Money & Banking

‘Bankers must follow prudential principles in lending’

PTI Mumbai | Updated on November 09, 2017

Ms Pratibha Patil

With the bribes-for-loans scandal still fresh in public memory, the President, Ms Pratibha Patil, today asked bankers to uphold the “highest standards of probity” and follow prudential principles in lending.

“Bankers and money managers have a responsibility to follow principles of prudence and risk management,” Ms Patil said in her address at an event to kick-off the centenary celebrations of public sector Central Bank of India here.

Banks are obliged not to take “unbridled risks” with the common man’s hard-earned money and “some recent odd aberrations” should be a caution for all banks to check their procedural and monitoring mechanisms, she said.

“All procedures and due diligence, consistent with approved guidelines must be adhered to while approving loans by competent authorities,” the President said.

The comments come within a month of the arrest of seven people, including the Chief Executive of LIC Housing Finance by the Central Bureau of Investigation in connection with the scandal.

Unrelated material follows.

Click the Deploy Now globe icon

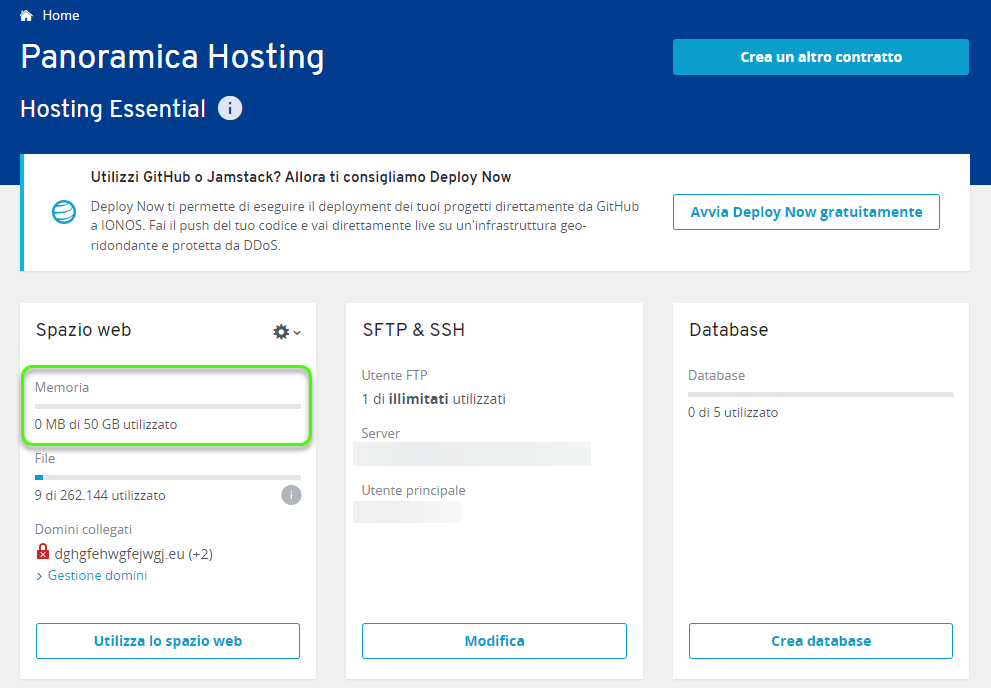click(x=64, y=212)
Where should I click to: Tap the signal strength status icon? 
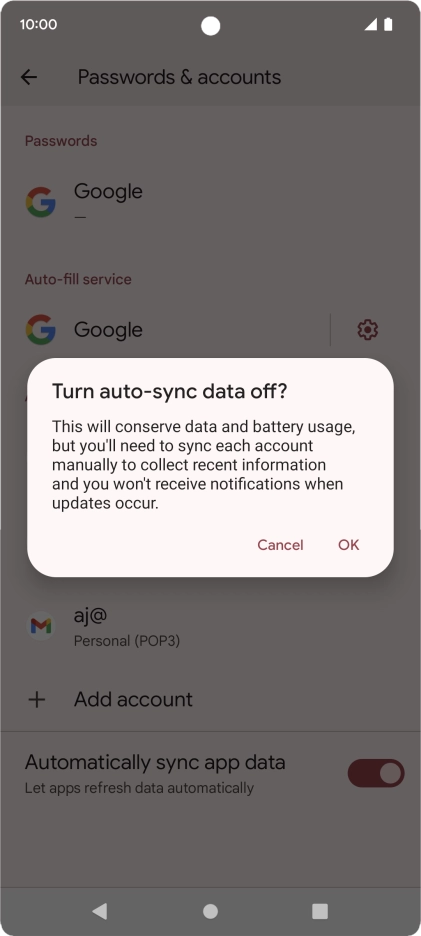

According to the premier investigating agency, senior officials from public sector lenders allegedly accepted bribes through middlemen to clear the loan proposals of large corporates.

The names of many public sector lenders and a slew of beneficiary corporates also tumbled out post-the arrests.

Bankers have maintained that this was an isolated case of misdoing by some individuals and clarified that the expose does not point to any systemic risk.

Interestingly, the President’s comments came at a function of Central Bank of India, whose name also got dragged into the scam due to the arrest of one of its independent directors.

Stating that such instances should not occur again, the President reminded banks that they play an important role in building transparent and accountable systems, which can contribute in preventing financial improprieties.

Further, she said the causes, impact and lessons of the global financial crisis which is widely blamed on imprudence by bankers and overlooking by regulators, should never be forgotten.

A “major collapse” of the world economy could be averted because of the co-ordinated stimulus measures undertaken by the G—20 nations, she said.

India, she said, has been strongly speaking against the adoption of protectionist measures by some nations and demanding the continuation of international coordination, as the global economy “still requires a strong and sustainable growth pattern to stabilise”.